**WHAT YOU WILL DO**
From the news report below on the Danish coronavirus cartoon, explain in one to three sentences why Denmark's prime minister got involved in the dispute.
___ DOCUMENT SEGMENT ___
Hurting the Feelings of the Sick Barbarians

Denmark refuses to apologise over coronavirus cartoon
Agence France-Presse

Danish Daily Newspaper Jyllands-Posten carried the cartoon on Monday 

A Danish newspaper refused to apologise to China on Tuesday over a satirical cartoon it ran about the deadly new virus that has killed dozens and infected thousands more, with the prime minister stepping in to defend freedom of speech.
The cartoon, published in Jyllands-Posten on Monday, depicted a Chinese flag with the yellow stars normally found in the upper left corner exchanged for drawings of the new coronavirus.
China's embassy in Denmark called the cartoon "an insult to China" that "hurts the feelings of the sick Chinese people".
The Chinese demanded that the paper and cartoonist Niels Bo Bojesen "reproach themselves for their mistake and publicly apologise to the sick people".
___ DATA FOR ANALYSIS ___
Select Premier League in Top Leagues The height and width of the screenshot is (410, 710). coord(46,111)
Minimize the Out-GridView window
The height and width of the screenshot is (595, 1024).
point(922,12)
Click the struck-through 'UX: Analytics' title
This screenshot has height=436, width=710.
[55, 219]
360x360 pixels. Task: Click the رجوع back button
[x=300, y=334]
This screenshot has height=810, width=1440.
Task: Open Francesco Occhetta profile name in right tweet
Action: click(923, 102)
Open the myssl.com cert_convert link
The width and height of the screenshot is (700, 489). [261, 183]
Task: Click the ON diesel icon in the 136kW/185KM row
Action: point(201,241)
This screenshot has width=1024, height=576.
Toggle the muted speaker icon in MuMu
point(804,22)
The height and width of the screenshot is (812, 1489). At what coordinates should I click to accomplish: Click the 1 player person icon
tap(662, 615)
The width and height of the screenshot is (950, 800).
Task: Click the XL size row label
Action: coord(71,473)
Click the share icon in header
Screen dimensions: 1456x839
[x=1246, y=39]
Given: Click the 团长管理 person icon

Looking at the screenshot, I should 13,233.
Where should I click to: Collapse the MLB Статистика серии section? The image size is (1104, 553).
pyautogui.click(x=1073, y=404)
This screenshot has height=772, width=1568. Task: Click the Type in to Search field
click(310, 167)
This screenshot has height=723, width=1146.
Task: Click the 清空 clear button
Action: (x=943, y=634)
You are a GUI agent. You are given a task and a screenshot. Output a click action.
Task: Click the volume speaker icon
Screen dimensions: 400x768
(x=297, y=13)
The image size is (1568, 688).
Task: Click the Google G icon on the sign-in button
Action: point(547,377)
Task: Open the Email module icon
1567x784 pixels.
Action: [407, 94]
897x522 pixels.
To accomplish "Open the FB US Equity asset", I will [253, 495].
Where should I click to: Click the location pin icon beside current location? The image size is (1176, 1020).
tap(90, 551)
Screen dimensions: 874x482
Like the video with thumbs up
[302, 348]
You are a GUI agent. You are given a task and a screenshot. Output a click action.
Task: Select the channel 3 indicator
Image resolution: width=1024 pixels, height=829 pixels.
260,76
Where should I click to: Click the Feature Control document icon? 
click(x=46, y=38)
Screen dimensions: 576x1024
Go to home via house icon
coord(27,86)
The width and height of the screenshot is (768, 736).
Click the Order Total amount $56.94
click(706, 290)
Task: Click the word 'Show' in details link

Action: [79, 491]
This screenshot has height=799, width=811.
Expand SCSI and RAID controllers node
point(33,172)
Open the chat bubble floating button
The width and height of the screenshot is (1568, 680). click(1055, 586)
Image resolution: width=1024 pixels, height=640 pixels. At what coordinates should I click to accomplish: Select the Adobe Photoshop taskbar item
___
**EXERCISE OUTPUT**
The prime minister stepped in to defend freedom of speech. China had demanded an apology for the satirical coronavirus cartoon, and Jyllands-Posten refused to give one.